(Pixel coordinate grounding data)
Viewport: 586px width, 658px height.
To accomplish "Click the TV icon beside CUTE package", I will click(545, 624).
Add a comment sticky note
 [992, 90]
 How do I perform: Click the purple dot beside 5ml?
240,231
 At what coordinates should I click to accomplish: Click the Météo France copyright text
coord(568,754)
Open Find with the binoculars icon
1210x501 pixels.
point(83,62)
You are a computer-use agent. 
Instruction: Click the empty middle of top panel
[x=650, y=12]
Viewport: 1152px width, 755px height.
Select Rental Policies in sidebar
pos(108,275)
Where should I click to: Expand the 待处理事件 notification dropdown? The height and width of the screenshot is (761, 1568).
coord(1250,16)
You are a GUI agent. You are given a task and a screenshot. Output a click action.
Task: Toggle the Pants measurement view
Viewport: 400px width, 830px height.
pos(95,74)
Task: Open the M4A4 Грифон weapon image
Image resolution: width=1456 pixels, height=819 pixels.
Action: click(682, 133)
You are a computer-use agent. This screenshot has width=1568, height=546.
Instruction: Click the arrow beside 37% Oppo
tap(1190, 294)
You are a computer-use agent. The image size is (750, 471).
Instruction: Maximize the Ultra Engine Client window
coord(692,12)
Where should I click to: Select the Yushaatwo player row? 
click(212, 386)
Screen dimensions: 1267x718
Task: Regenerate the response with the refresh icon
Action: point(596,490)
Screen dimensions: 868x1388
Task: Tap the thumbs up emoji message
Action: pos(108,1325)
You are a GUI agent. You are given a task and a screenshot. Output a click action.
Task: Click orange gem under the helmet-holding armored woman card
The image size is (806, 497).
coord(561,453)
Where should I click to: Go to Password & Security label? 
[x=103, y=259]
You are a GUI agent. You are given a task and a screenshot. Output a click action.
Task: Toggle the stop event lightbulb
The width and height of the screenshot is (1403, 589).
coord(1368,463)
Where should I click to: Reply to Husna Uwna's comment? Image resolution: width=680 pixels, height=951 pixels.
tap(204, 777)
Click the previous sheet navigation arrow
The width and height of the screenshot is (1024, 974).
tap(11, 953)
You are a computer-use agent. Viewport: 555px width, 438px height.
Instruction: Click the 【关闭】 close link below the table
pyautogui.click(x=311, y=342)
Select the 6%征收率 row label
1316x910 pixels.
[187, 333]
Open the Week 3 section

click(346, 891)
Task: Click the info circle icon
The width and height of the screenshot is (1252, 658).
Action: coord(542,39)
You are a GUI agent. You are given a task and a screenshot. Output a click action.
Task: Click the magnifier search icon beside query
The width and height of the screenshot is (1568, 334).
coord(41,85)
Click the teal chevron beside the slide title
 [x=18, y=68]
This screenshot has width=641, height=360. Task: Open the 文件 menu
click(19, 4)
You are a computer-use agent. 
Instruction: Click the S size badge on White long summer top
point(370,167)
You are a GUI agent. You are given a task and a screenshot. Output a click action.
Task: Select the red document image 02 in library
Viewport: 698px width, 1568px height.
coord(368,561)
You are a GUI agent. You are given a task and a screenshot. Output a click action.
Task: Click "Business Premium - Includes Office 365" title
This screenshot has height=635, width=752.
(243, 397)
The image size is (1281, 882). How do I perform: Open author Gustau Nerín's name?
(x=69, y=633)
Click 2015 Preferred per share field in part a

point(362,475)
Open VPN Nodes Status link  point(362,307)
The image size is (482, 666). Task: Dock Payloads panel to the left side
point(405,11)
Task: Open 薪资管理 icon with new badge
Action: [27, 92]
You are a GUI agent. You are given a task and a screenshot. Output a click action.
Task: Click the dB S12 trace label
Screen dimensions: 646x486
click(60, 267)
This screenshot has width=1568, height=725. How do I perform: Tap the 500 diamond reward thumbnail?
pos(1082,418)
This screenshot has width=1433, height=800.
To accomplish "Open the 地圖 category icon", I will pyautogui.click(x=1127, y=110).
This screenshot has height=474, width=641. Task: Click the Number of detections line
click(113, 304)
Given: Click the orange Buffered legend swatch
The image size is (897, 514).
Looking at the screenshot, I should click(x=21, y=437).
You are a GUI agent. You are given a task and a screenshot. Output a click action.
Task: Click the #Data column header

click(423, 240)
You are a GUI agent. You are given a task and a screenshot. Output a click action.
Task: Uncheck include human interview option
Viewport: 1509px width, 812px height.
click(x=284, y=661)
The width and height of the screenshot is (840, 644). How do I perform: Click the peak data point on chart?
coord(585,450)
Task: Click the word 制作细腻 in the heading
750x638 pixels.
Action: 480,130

Action item:
Among the lines above, return those that contain the string "orange".

Answer:
Task: Click orange gem under the helmet-holding armored woman card
Given: Click the orange Buffered legend swatch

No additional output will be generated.